# [COMPLETE THE FOLLOWING]
a – Retype everything in the boat forum thread below from "Sorry you dont" down to "of the repair.".
b – List, in order of appearance, every number written in digits in the boat forum thread below, each with the word that follows it.

** DOCUMENT EXCERPT follows **

In Christ Alone I Place My Trust


----------



## FAT TIRE

chris coulter said:


> I have been in touch with Danny and till he gets it opened up we don't know what happened and if it is a defect I will for sure help I don't burn anyone I have the best customer service in the industrie and will continue to service people better than any dealership are boat builder Period. Y'all can bash all you want most of you don't even have a boat are the money to buy one so just keep bashing and I will continue to grow and ghost sorry this happened and I told you to bring it to me and yes it does not have warranty but I did tell you I would look at it and see what I could do for you and you called back and said Danny could fix in 3 weeks you would just let him fix it I do stand behind my product and don't hied from anyone I'm a phone call away and as far as the other guy saying he talk to me about stringers loose that's a crock of **** I have never talked to anyone about delaminating stringers and told him I would not fix only person I have talked to is ghost and I did offer to look at and help where I could it was his decision to take to Danny as of today we have 688 HO in the water and most of then are guides that can destroy anything and they are still running strong as far as life time warranty you better read the fine print I know for sure I have the best warranty in the industrie and I am here to stay and stay on TOP


Sorry you dont remember our conversation but it did happen, I wasn't bashing your boats. Just wanted to let Ghost know that it has happened before and that it was repairable. To refresh your memory it was a black and white 24 Team Haynie on the sides, when I called to see if yall had made any changes to the current models construction you told me the previous owner of this hull was a guide that had the motor set back too far its over 5 years old no warranty. I said Im not looking for warranty my customer wants it fixed have you had this issue before and if you have what changes were made to prevent it. You said first one Ive heard of never seen it before. If you still think I'm full of $&#! I can email you some pics of the repair.

** End of DOCUMENT EXCERPT **
** DATA EXTRACT follows **

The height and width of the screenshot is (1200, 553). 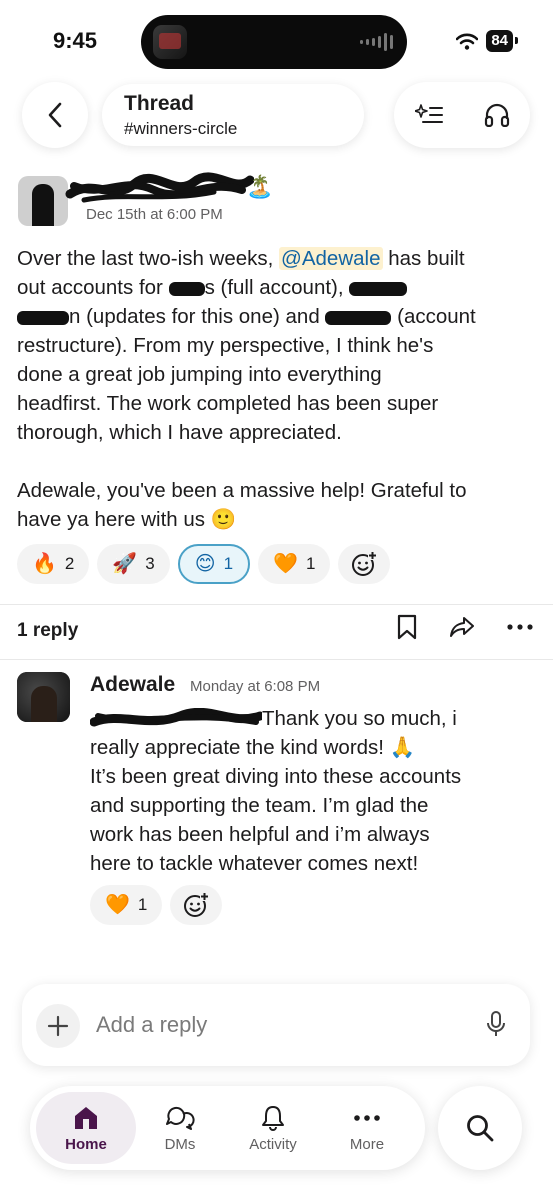 I want to click on message-timestamp: Dec 15th at 6:00 PM, so click(x=154, y=214).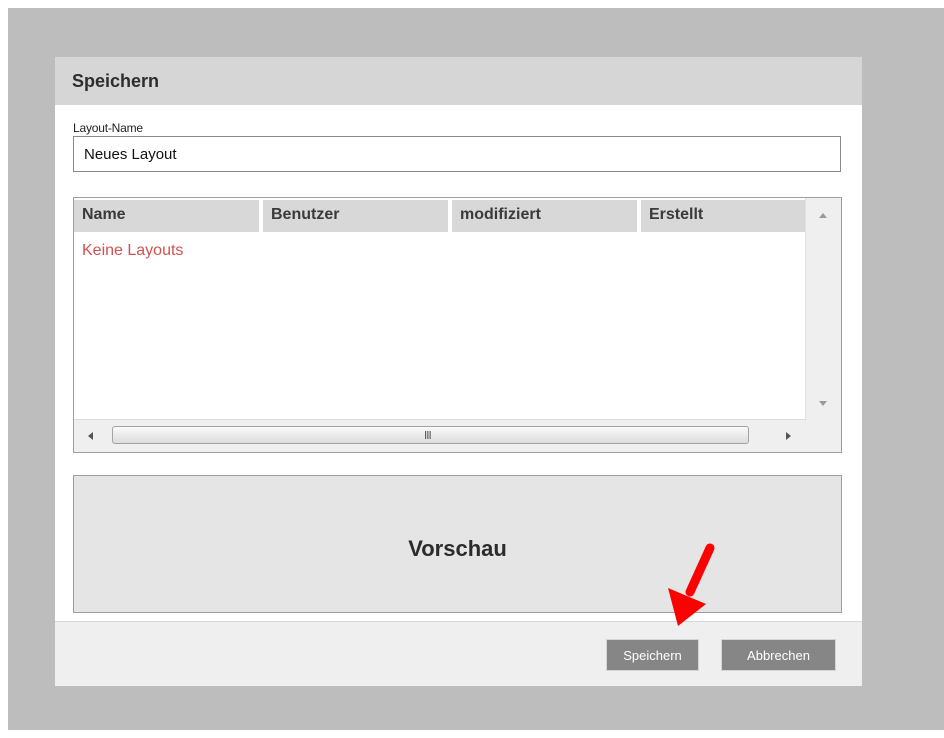 The height and width of the screenshot is (738, 944). Describe the element at coordinates (823, 216) in the screenshot. I see `scroll-up-icon` at that location.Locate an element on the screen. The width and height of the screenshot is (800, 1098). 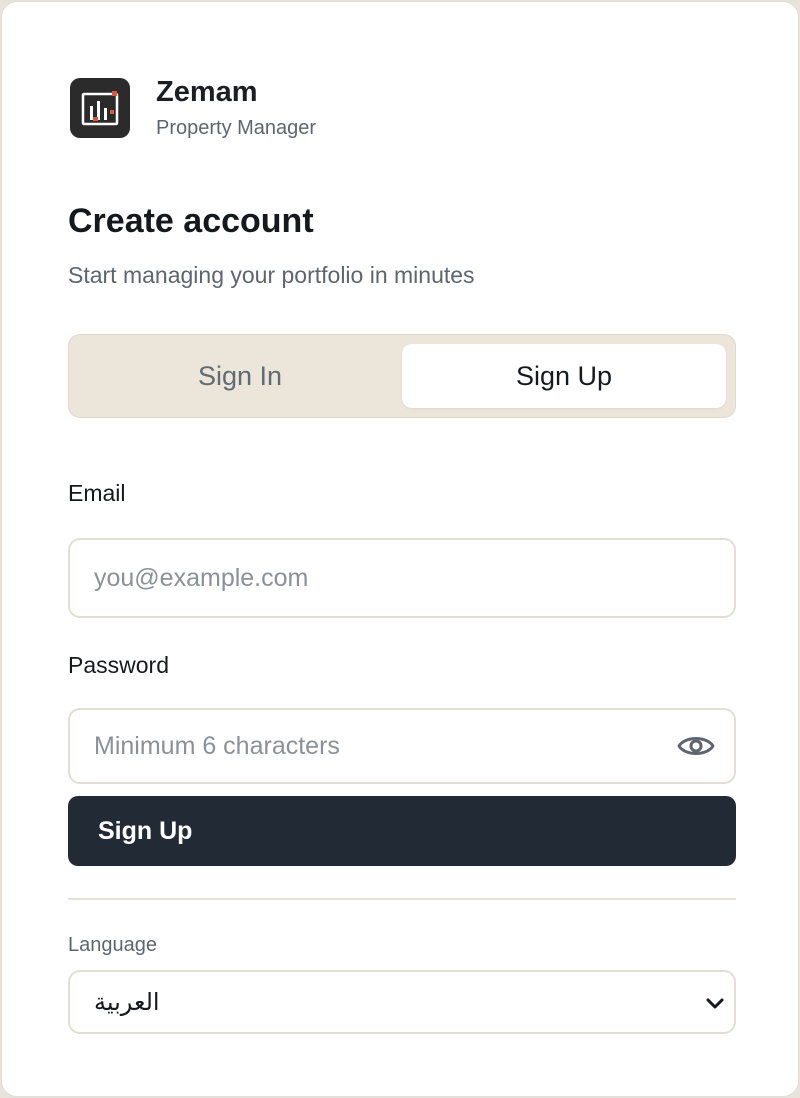
brand-name: Zemam is located at coordinates (207, 92).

** End of DATA EXTRACT **

# [SET OF ANSWERS]
a –
Sorry you dont remember our conversation but it did happen, I wasn't bashing your boats. Just wanted to let Ghost know that it has happened before and that it was repairable. To refresh your memory it was a black and white 24 Team Haynie on the sides, when I called to see if yall had made any changes to the current models construction you told me the previous owner of this hull was a guide that had the motor set back too far its over 5 years old no warranty. I said Im not looking for warranty my customer wants it fixed have you had this issue before and if you have what changes were made to prevent it. You said first one Ive heard of never seen it before. If you still think I'm full of $&#! I can email you some pics of the repair.

b –
3 weeks
688 HO
24 Team
5 years